Kevin Volland tritt gegen Bayer nach! "Dinge vorgefallen, die mir nicht gefallen haben"

Monaco - Kevin Volland geht mit 28 Jahren noch einmal eine neue Herausforderung an. Der Wechsel von Bayer 04 Leverkusen zur AS Monaco schien so manchen ein wenig zu überraschen. Für den Ex-DFB-Kicker war es jedoch eine bewusste Entscheidung - wohl auch, weil ihm scheinbar bei der Werkself so einiges sauer aufstieß, wie er nun via Instagram verriet.

Kevin Volland (28) kam 2016 von der TSG Hoffenheim nach Leverkusen. Nun folgte eine erneute Luftveränderung.
Kevin Volland (28) kam 2016 von der TSG Hoffenheim nach Leverkusen. Nun folgte eine erneute Luftveränderung.  © Martin Meissner/AP/Pool/dpa

Insgesamt 148 Pflichtspiele, 50 Tore und 32 Assists: Dass Volland in den vergangenen vier Jahren zu einem wichtigen Eckpfeiler der Werkself geworden ist, ist unbestritten. 

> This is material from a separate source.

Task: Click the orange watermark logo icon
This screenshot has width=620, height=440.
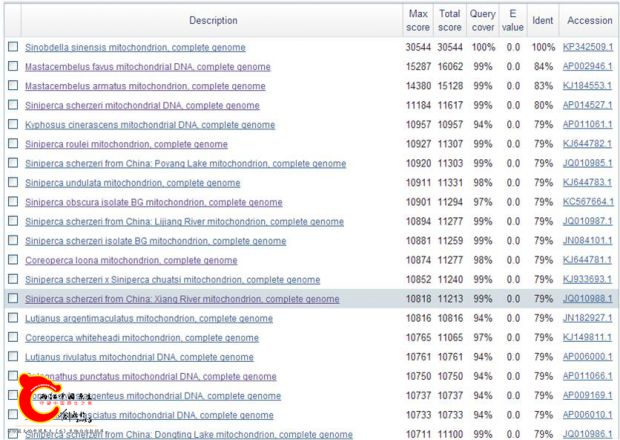Action: pos(30,406)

Das Offensivspiel der Leverkusener trug häufig genug den Stempel des gebürtigen Münchners. Auch sein letzter Trainer in Leverkusen, Peter Bosz (56), merkte häufig an, wie schwer ein Abgang des 28-Jährigen wiegen würde. 

Gerade auch im Hinblick auf den inzwischen ebenfalls vollzogenen Abgang von Kai Havertz (TAG24 berichtete) sagte er: "Wenn es so bleibt, gehen uns 60 Scorer-Punkte verloren." Es blieb so. 

Volland wechselte vier Jahre nach seiner Unterschrift in Leverkusen für 15,5 Millionen Euro ins Fürstentum und machte somit den dortigen Trainer Niko Kovac (48) mächtig stolz. Für ihn war der Stürmer der Wunschspieler schlechthin.

Doch warum ausgerechnet Monaco - und warum konnte man sich bei Bayer nicht mit Volland einigen? "Mit ein bisschen Abstand" meldete sich Volland nun bei den Fans der Werkself via Instagram

Kevin Volland: "Dinge vorgefallen, die mir nicht so gefallen haben"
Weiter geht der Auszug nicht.